I worked for about two and a half hours. Fineline work like this takes patience. You can't rush it. Every line matters because there's nothing heavy to hide behind. If a line is off by half a millimeter, you see it. The grey wash especially -- you build it up in layers, each pass adding just a little more depth. Too much and it looks muddy. Too little and it disappears when it heals.
About two hours in, I noticed Sanna was looking at the ceiling, blinking hard. I asked if she needed a break. She shook her head and smiled. "No, I'm fine. Keep going."
The Mirror Moment
Every tattoo artist knows the mirror moment. It's when you wipe the piece down for the last time, wrap it temporarily in cling film, and hand the client a mirror. Some people grin. Some people nod and say "cool." Some people take a photo immediately for Instagram.
And some people cry.
When I handed Sanna the mirror, she held it up to her forearm and just stared. For maybe ten seconds, she didn't say anything. Then her face crumpled in that specific way faces do when someone is trying very hard not to cry and failing completely. Her partner put an arm around her. Sanna looked at me and said, through tears, "She's with me now."
I had to turn away for a moment because I was about to lose it too. I busied myself with cleaning up my station while she composed herself. When I turned back, she was smiling -- that particular kind of smile that comes after crying, where your eyes are still wet but your whole face is lit up.
"She's with me now."
Those four words. That's why I do this.
What These Moments Mean to Me
I've been tattooing for years now. I've done hundreds of pieces -- everything from tiny minimalist symbols to full sleeves, from walk-in flash to custom designs that took weeks to develop. I love all of it. I love the creative challenge, I love the technical precision, I love the culture and community around tattooing.
But moments like the one with Sanna are why tattooing is more than a job to me. They're why I will never see myself as just someone who puts ink in skin.
When someone trusts me with a piece like that -- a piece that carries the weight of grief, of love, of a lifetime of memories pressed into old book pages -- they're trusting me with something sacred. I don't use that word lightly. But there's no other word for it. The responsibility of turning someone's deepest emotional experience into a permanent mark on their body is enormous. It demands everything I have as an artist and as a person.

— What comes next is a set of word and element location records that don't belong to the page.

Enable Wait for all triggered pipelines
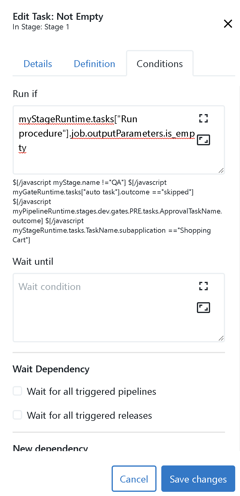 (x=17, y=391)
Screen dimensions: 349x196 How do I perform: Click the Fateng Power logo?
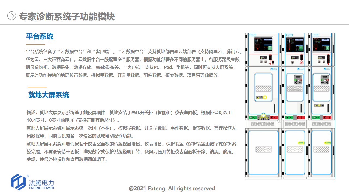click(32, 182)
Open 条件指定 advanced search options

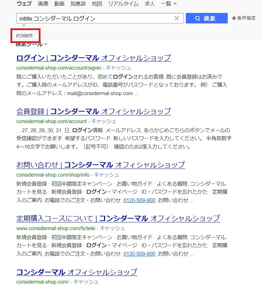(x=244, y=18)
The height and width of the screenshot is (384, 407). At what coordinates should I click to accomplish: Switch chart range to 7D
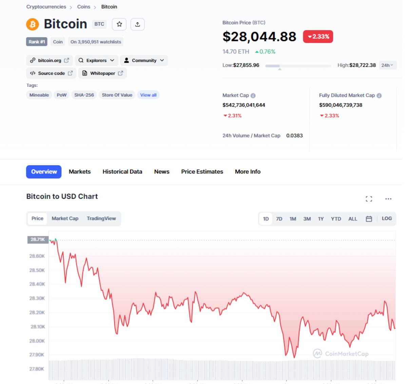[x=279, y=219]
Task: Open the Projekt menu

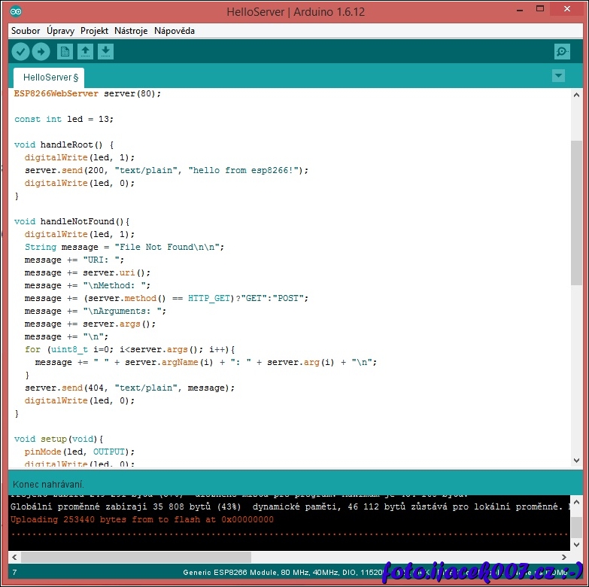Action: click(95, 31)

I think about Sanna's tattoo often. Not because it was technically my best work (though I'm proud of how it turned out), but because it reminded me why I chose this path. Before I was a tattoo artist, I could have gone in a lot of directions. But tattooing chose me as much as I chose it, and stories like hers are the reason.
To Anyone Carrying a Story
If you're reading this and you have a story you want to carry on your skin -- a person, a moment, a transformation, a loss, a victory -- I want you to know that I take that seriously. Every single time.

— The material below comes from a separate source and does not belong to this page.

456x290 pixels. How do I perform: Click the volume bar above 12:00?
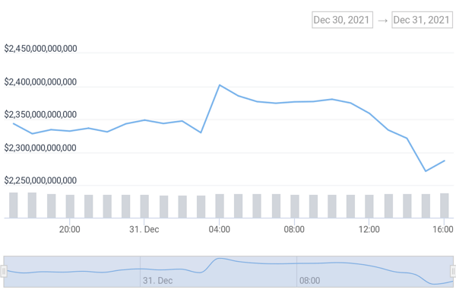click(369, 206)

Not every tattoo needs to be deeply meaningful. Some of my favorite pieces are ones that clients got purely because they thought the design looked cool. That's valid and beautiful too. Tattooing should be fun.
But if your tattoo does carry weight, if there's a story behind it that makes your voice shake a little when you tell it, know that I'm listening. I'll sit with your story the way I sat with Sanna's. I'll spend the extra hours getting the design right. I'll work in that particular silence with you, honoring what the piece means.
Because that's the real craft. Not just the lines and the shading and the technique -- though those matter enormously. The real craft is holding space for someone's story and translating it into something they'll wear forever.
That's the privilege of this work. And I never, ever take it for granted.